Rather than watching T.V for hours on end, constantly checking social media…whatever it is that you want to do now, challenge yourself to not do it. Instead, ask yourself what are some things you can you do and get lost in doing? These are different for everyone, some people; cook, bake, lift weights, run, write, draw, read, grow or tend to plants, listen to music, play an instrument, paint, study, DIY. It helps to make a written list of what you already know makes you feel worse and then make a list of things to try to get busy at. When you write these down, ideas will come to you sooner and you will also have a plan that you can follow.
Coping Statements
The maxim of “there is nothing to fear but fear itself” is nonsense. It is better for us to not be afraid of our negative emotions. Telling yourself not to feel a certain way or denying your feelings only puts extra pressure on you. Coping statements which have been shown to help chronic pain sufferers endure pain can be used as a way of overcoming the physiological effects of emotions:
- I have done this before, and I can do it again
- These are just feelings, they will go away when I’m busy
- I may not feel like doing this now, but if I cope and carry on then I will feel better
- I don’t need to rush, I can take things slowly
- I’m stronger than I think
- What do I need to do right now?
- I don’t need to eliminate stress, just keep it under control
Nasal Diaphragmatic Breathing And Buteyko Breathing
The way we breathe can either aggravate our calm our emotions. Fast upper chest mouth breathing is associated with the fight, freeze or flight response. We don’t need this kind of reaction when we are sitting at home in our kitchen. Nasal diaphragmatic breathing or Buteyko Breathing for anxiety is used to calm panic attack sufferers and will work for you too:
- Sit upright or lie down on the floor, get comfortable.
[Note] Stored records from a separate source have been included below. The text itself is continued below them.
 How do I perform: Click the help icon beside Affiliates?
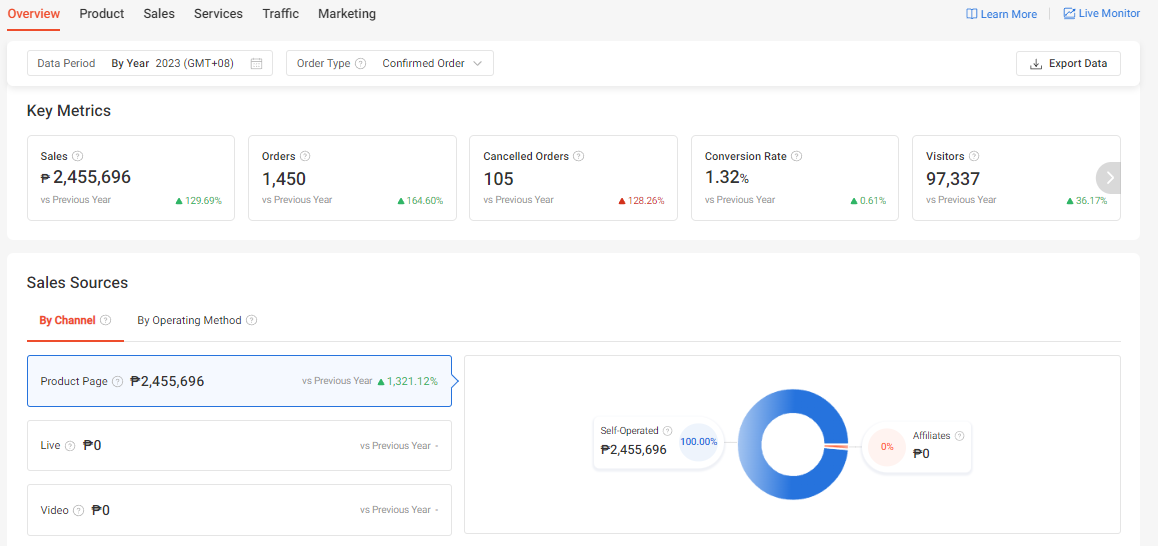pos(960,436)

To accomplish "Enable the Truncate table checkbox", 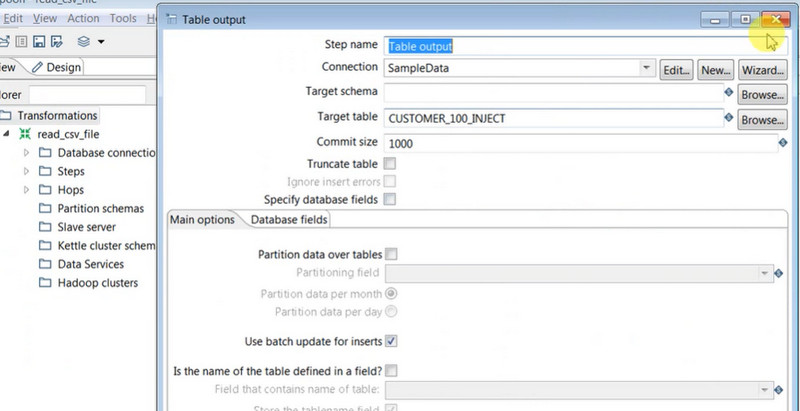I will click(390, 163).
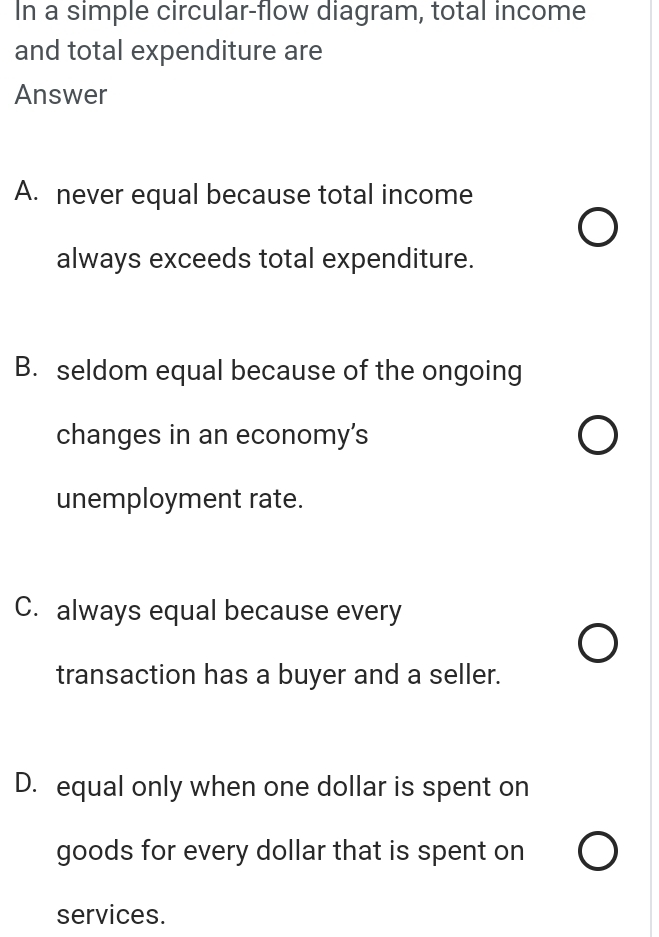Click the word "services." in option D
659x937 pixels.
[111, 915]
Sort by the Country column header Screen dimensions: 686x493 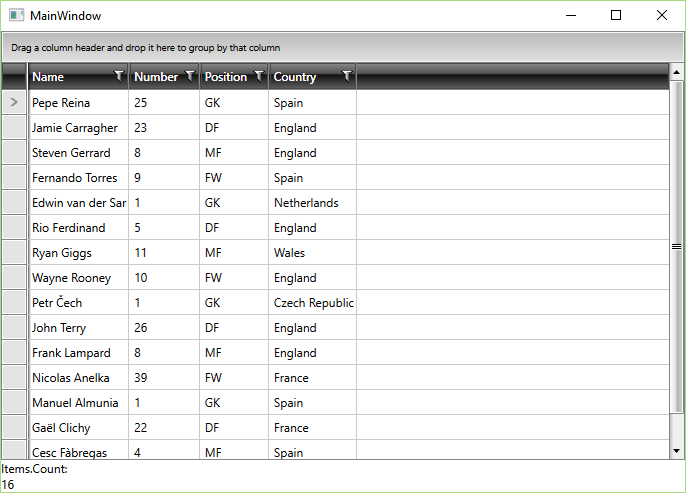click(300, 77)
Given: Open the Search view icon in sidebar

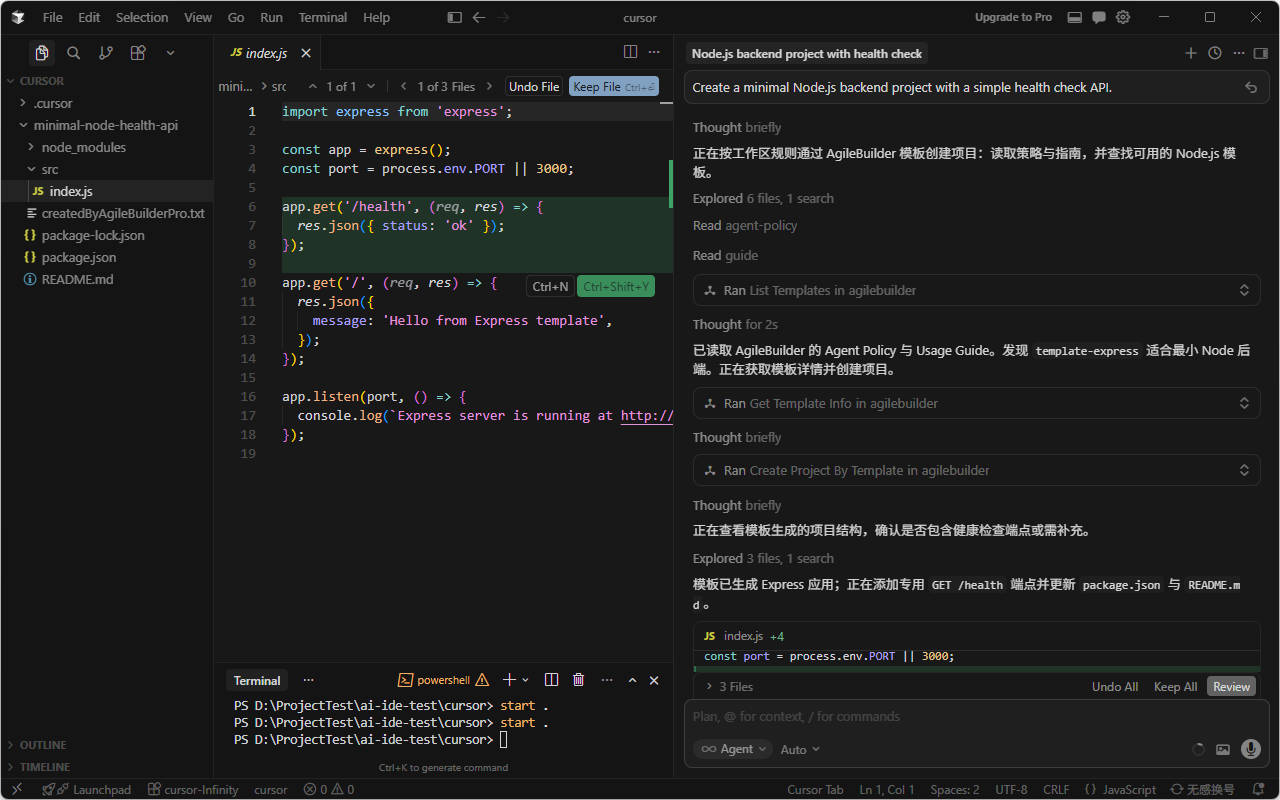Looking at the screenshot, I should pos(73,53).
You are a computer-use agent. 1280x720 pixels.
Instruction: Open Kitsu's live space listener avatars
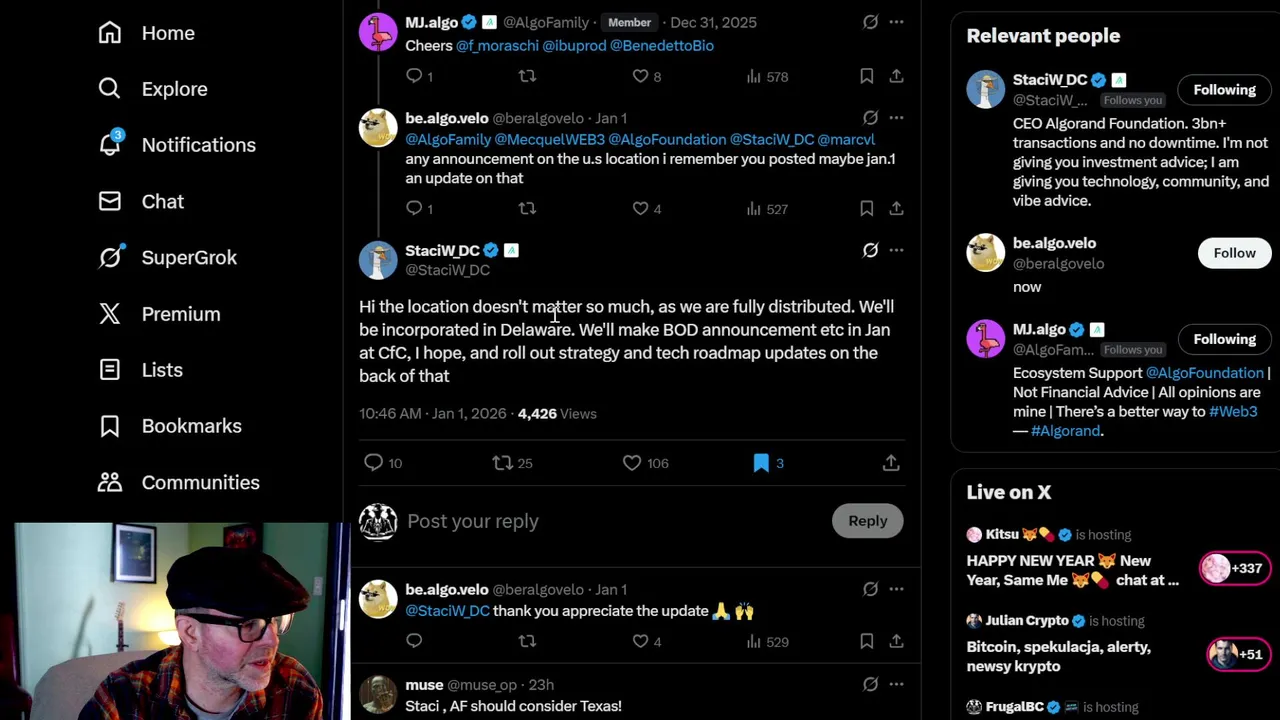1237,568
- Close your mouth, breathe in and out through your nose. Do not be concerned if your nose is blocked, it will become clearer as you use it.
- Put one hand on your belly. Notice it rising as you breathe in and falling as you breathe out. Place the other hand on your chest, try to keep this hand from moving.
- Just focus on feeling the rising of your belly as you breathe in, and the falling of your belly as you breathe out. Do this for a while.
- When you are ready, after you breathe out, hold your breath for 3 seconds, count it: 1, 2, 3 then breath in. Calmly breathe out and count again 1,2,3. Repeat this breathing pattern of holding your breath after you breathe out for at least a few minutes or until you feel at ease.